**Формулировка задания a**
Перепишите без изменений записи начиная со строки, где есть "Info for Owners (31, 35)", и заканчивая строкой, где есть "Galway Hotels (20, 1292)", включая обе эти строки.

ГЛАВА 1. Военная мощь и война
Люди ведут себя самым худшим образом, убивая и калеча друг друга в очень больших количествах. Об этом легко сожалеть. Геродот цитирует слова лидийского царя Креза, сказанные им в VI веке до н.э.: "Никто не настолько глуп, чтобы предпочесть войну миру; в мире сыновья хоронят своих отцов, а в войне отцы хоронят своих сыновей". В XVIII веке Бенджамин Франклин сказал: "Никогда не было ни хорошей войны, ни плохого мира". Ребекка Уэст в 1941 году выразилась более резко, описывая вооруженные конфликты в истории Югославии: "Иногда очень трудно отличить историю от запаха скунса". Но что определяет выбор войны или мира? Обусловлены ли войны человеческой природой, природой человеческого общества или другими силами? Рациональны ли войны? Приносят ли они вообще какую-либо пользу? В самом общем виде я отвечу так: в войнах есть элемент рациональности, но этот элемент в той или иной степени вплетен в эмоции и идеологию людей, особенно их правителей, а также в социальные структуры и культуру человеческих обществ. Эта комбинация часто подталкивает правителей к войнам, которые редко бывают рациональными и приносят пользу лишь небольшой части людей. Если бы люди и их правители были преимущественно рациональными существами, то войн было бы гораздо меньше - идеал, к которому стоит стремиться.
Я анализирую множество войн, отсюда и множественное число в моем названии. Большинство исследований войн проводилось историками и политологами, специализирующимися на международных отношениях (IR). Последние сосредоточили свое внимание на войнах с участием крупнейших европейских держав, начиная с 1816 года, что позволяет получить количественные данные о войнах. Их предпочтительным методом является статистический, но он также ориентирован на Европу и современность. В отличие от них, историки изучают войны во многих периодах и регионах. Они также напоминают нам, что войны не возникают как отдельные, независимые случаи, которые можно объединить в статистические модели. Они происходят последовательно, и опыт прошлого оказывает глубокое влияние на современность. Однако немногие историки осмеливаются заниматься сравнительным анализом различных регионов или периодов истории. Я осмеливаюсь делать это, опираясь на их подробный анализ.

**Формулировка задания b**
Ответьте по фрагменту документа о войнах:
(i) Чьи слова цитирует Геродот?
(ii) С какого года политологи, изучающие международные отношения, рассматривают войны с участием крупнейших европейских держав?
(iii) Какой метод эти политологи предпочитают?

**Данные упражнения**
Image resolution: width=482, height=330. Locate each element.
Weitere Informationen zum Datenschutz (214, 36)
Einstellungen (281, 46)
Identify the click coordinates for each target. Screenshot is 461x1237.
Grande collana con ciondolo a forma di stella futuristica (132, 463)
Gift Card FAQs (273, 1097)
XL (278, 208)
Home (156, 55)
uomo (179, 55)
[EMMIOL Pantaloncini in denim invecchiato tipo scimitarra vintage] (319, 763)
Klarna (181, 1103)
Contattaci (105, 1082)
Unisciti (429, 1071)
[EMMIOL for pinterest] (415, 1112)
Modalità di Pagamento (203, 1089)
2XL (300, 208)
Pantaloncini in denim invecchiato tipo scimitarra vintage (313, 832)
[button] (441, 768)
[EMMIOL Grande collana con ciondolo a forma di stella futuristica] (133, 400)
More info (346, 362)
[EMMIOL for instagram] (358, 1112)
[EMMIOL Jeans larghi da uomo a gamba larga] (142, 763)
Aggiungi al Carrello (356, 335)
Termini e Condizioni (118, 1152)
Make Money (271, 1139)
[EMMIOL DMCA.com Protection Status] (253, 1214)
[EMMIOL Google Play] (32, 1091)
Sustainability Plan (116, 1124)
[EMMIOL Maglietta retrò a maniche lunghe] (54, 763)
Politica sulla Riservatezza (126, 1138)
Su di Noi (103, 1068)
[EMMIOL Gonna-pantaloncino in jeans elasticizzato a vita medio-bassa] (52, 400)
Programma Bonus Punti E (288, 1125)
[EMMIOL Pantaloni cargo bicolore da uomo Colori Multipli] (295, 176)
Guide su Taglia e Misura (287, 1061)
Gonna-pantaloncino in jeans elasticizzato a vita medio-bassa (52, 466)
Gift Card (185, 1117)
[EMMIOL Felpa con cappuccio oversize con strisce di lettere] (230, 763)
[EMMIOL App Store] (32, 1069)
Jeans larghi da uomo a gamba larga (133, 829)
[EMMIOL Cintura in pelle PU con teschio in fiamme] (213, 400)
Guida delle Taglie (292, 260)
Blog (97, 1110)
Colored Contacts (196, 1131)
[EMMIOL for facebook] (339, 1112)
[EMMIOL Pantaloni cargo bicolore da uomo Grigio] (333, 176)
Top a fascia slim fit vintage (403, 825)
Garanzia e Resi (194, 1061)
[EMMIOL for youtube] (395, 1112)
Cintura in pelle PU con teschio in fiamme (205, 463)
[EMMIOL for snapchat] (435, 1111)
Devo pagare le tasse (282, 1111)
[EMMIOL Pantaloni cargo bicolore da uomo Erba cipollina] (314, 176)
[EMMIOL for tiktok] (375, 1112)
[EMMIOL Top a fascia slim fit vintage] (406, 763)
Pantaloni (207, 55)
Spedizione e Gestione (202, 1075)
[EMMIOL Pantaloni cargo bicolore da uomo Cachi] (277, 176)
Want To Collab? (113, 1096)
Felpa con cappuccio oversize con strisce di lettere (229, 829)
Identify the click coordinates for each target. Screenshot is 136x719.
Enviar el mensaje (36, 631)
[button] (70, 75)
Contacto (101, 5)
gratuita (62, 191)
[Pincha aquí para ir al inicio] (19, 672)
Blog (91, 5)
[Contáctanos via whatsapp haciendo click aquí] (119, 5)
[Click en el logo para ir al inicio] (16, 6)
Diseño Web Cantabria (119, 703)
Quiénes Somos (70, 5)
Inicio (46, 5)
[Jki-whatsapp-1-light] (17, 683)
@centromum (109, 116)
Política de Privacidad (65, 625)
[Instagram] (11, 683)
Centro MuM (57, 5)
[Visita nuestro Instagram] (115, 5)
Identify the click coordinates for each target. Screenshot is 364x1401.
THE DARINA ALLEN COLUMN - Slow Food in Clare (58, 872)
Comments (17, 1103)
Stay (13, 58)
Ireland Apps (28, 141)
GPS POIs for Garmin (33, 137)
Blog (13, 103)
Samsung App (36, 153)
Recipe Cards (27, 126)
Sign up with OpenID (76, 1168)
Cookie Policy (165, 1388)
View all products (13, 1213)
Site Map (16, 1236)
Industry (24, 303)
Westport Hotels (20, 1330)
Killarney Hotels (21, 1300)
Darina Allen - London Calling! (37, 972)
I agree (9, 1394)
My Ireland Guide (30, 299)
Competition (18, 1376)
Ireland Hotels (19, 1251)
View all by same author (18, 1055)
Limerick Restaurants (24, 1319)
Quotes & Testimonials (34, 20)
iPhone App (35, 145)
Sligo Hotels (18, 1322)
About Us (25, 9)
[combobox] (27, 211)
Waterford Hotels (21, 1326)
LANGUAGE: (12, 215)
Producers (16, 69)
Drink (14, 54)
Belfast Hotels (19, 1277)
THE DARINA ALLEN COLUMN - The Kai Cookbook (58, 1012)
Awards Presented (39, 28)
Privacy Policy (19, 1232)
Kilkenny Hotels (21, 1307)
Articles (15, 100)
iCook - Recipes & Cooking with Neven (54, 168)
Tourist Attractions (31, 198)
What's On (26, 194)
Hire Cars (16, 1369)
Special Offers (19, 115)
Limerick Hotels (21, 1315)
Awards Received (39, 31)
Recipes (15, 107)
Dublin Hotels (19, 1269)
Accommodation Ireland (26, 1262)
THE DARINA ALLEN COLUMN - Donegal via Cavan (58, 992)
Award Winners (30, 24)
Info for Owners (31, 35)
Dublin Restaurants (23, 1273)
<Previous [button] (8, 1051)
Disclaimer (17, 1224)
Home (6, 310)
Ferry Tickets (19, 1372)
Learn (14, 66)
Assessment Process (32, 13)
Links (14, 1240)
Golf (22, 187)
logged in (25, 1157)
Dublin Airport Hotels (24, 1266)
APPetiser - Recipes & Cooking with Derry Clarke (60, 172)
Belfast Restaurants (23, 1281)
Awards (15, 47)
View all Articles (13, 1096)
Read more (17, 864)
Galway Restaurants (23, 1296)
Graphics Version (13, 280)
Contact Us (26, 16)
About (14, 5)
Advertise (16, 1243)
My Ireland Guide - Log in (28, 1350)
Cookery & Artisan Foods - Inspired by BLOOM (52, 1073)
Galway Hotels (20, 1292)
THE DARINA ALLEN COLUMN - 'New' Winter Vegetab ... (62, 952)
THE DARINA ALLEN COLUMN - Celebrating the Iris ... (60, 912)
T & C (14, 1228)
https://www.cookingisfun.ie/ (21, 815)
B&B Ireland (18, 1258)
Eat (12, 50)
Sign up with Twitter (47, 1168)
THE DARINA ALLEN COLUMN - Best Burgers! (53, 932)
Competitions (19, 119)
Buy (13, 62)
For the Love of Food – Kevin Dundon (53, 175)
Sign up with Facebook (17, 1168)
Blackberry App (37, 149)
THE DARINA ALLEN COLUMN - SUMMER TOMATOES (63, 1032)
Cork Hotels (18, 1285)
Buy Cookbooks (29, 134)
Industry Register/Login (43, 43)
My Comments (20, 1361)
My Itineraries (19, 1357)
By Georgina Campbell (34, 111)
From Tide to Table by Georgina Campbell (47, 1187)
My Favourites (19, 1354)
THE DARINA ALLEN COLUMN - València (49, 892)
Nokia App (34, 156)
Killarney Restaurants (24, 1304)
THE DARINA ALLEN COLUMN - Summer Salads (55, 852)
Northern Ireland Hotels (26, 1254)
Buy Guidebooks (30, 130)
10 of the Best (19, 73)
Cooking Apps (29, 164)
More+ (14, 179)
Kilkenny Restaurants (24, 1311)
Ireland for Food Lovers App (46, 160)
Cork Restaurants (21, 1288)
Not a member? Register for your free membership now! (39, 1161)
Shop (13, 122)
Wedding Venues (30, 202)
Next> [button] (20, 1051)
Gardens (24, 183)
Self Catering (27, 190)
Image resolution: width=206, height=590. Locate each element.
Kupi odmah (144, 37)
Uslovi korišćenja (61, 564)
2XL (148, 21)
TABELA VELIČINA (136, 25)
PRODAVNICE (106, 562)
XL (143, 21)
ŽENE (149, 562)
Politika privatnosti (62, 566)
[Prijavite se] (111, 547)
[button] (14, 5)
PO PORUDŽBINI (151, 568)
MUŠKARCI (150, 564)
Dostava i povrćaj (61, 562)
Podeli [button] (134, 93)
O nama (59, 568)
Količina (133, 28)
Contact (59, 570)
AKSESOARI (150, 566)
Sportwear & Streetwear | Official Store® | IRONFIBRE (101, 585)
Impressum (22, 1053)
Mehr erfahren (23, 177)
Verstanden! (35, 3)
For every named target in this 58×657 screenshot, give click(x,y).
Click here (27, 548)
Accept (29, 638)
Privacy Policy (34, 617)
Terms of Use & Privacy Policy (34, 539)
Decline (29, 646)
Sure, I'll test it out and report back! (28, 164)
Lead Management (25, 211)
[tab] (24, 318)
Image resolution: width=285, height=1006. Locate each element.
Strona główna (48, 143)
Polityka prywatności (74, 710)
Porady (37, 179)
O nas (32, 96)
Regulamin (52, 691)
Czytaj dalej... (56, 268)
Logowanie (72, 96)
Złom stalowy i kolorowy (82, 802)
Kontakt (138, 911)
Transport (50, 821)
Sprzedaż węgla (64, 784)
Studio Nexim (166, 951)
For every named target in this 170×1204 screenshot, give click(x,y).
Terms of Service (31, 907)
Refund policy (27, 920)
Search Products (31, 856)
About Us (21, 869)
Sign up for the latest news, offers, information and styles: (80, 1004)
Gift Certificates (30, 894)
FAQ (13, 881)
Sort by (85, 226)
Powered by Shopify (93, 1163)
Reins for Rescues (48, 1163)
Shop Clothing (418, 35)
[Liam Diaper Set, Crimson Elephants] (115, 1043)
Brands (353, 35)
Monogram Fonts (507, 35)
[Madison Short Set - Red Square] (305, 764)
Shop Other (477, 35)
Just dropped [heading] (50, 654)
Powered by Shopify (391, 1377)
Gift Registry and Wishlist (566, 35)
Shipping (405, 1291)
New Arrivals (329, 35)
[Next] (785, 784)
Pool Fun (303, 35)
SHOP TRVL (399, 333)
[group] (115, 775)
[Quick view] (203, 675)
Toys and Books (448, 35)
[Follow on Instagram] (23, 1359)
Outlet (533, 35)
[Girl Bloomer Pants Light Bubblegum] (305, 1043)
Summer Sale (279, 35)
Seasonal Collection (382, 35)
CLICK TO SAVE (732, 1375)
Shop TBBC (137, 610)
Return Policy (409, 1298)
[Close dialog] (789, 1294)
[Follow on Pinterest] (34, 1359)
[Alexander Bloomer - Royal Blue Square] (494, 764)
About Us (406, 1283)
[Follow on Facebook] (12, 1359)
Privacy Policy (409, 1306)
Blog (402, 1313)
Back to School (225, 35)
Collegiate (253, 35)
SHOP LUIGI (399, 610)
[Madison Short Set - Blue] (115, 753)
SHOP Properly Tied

**Полное решение a**
Info for Owners (31, 35)
Dublin Restaurants (23, 1273)
<Previous [button] (8, 1051)
Disclaimer (17, 1224)
Home (6, 310)
Ferry Tickets (19, 1372)
Learn (14, 66)
Assessment Process (32, 13)
Links (14, 1240)
Golf (22, 187)
logged in (25, 1157)
Dublin Airport Hotels (24, 1266)
APPetiser - Recipes & Cooking with Derry Clarke (60, 172)
Belfast Restaurants (23, 1281)
Awards (15, 47)
View all Articles (13, 1096)
Read more (17, 864)
Galway Restaurants (23, 1296)
Graphics Version (13, 280)
Contact Us (26, 16)
About (14, 5)
Advertise (16, 1243)
My Ireland Guide - Log in (28, 1350)
Cookery & Artisan Foods - Inspired by BLOOM (52, 1073)
Galway Hotels (20, 1292)

**Полное решение b**
(i) Слова лидийского царя Креза, сказанные в VI веке до н.э.
(ii) С 1816 года.
(iii) Статистический метод.